Flashback #4 : Every morning was the same scenario, a whirlwind of activities— hollering husband who refused to take even a glass of water by himself, complaining mother-in-law who said Ria was never on time with her bed tea, her squealing baby son who always woke up with the rest and her school going daughter who slept on in spite of the many attempts in waking her. After pacifying one and all, Ria emerged form the kitchen and in the nick of time remembered to ask her husband Ronen, about the Computer Classes which had just begun in the vicinity. “What will you do with Computers? Keep the Accounts or store your recipes?” he guffawed. “When will you go? You can’t expect my mother to manage the kitchen and the baby at this age? Why waste money?”. Ria assured him that all ends would be taken care of and she had saved some money from the tuitions she conducted.

Flashback #5 : Ria adjusted the spectacles on her nose, scanned the papers carefully and signed on the dotted line. She was now the owner of the Computer Institute. It took her 3 degrees, eight long years, a bank loan and innumerable adjustments and appeasements with her family to reach her goal.

Flashback #6 : “ Ria you have always been stubborn, Ritu needs to settle down, what is your excuse now? My friend’s son is a qualified Engineer working in the US, can there be a better match?” Ria calmly looked up from the newspaper and said, “ Ritu is passionate about her Course and wishes to go abroad to pursue it further. Your son’s friend isn’t the last eligible male on earth. Moreover you ought to focus more on our son now. His grades are dropping and his late hours and drinking seems to be on the rise.”

PRESENT DAY: “ Hello, hello Ritu….. That’s great news dear, Congratulations! …..Of course all of us are coming for the convocation. You take care…….Of course would love to meet Parmeet’s parents.” Ria disconnected the mobile, smiled at her husband and daughter-in-law and shared the good news. “That Punjabi boy?” scoffed Ronen, “ It’s all your doing, trying to make your daughter modern, eh? ” Before Ria could say anything, her daughter-in-law, Nupur said, “ Baba, aren’t you overlooking something important? Ritu Didi has completed her Masters with distinction and has acquired a job in a reputed Company. Parmeet is a good friend and am sure will turn out to be an ideal life partner.”

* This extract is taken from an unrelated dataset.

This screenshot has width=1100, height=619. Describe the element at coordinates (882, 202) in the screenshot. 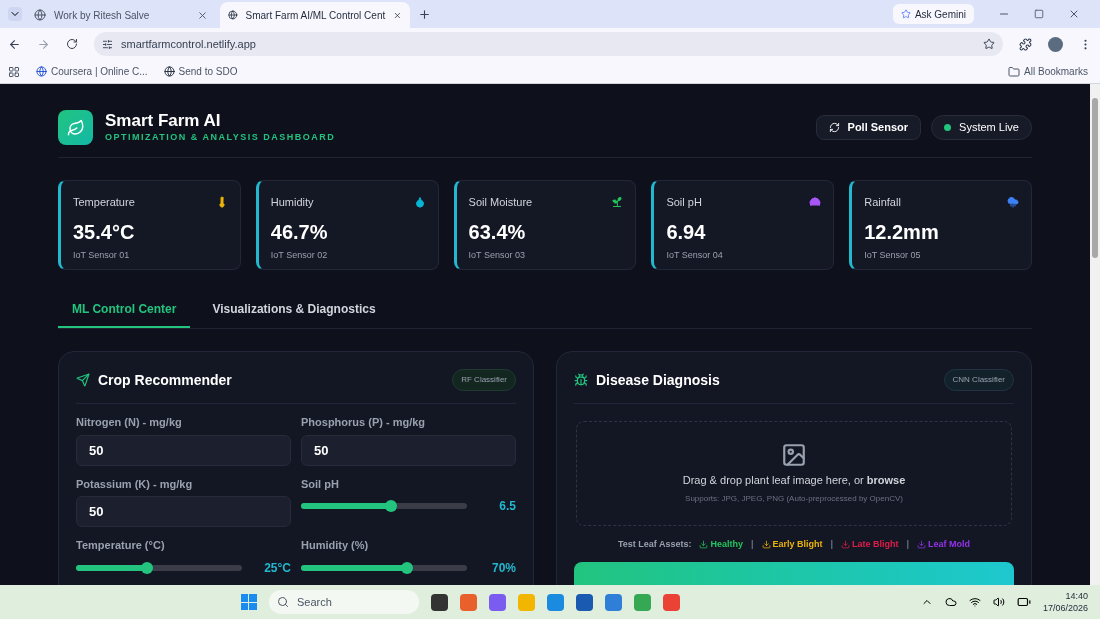

I see `sensor-label: Rainfall` at that location.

Nupur’s face paled as she heard the banging on the door. She opened the door only to be roughly pushed aside, she could smell the liquor and the strong feminine perfume on her husband. “Not again Rahul, why did you marry me if this is what you wanted?”. Rahul twisted her arm while she writhed in silent agony. The stinging slap shook him out of his drunken stupor. It was his mother!

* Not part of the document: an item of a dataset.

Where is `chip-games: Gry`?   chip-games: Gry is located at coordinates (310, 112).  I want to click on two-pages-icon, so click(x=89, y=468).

“ How dare you? She’s your wife. Just because the poor girl has not uttered a word to us and is constantly putting up with your misbehaviour does not mean that I will tolerate the same”, said Ria, her eyes blazing. Ronen said in a placating tone, “ Ria, it’s their problem, let them sort it out”

“No Ronen, a woman being abused and disrespected in my house becomes my…our problem too. Do not forget Rahul, you have lost your job as well and living off your parents’and wife’s earnings. If you do not mend your ways soon dear son, I will personally help Nupur file a divorce against you and get back on her feet.”

Ronen stared open mouthed at his wife. Rahul looked up in fear at his mother whose piercing stare meant every word she said. The tears rolled down Nupur’s eyes, she could only only cry out, “Maa…..” as Ria put her protective arms around her.

“A woman is the full circle. Within her is the power to create, nurture and transform.”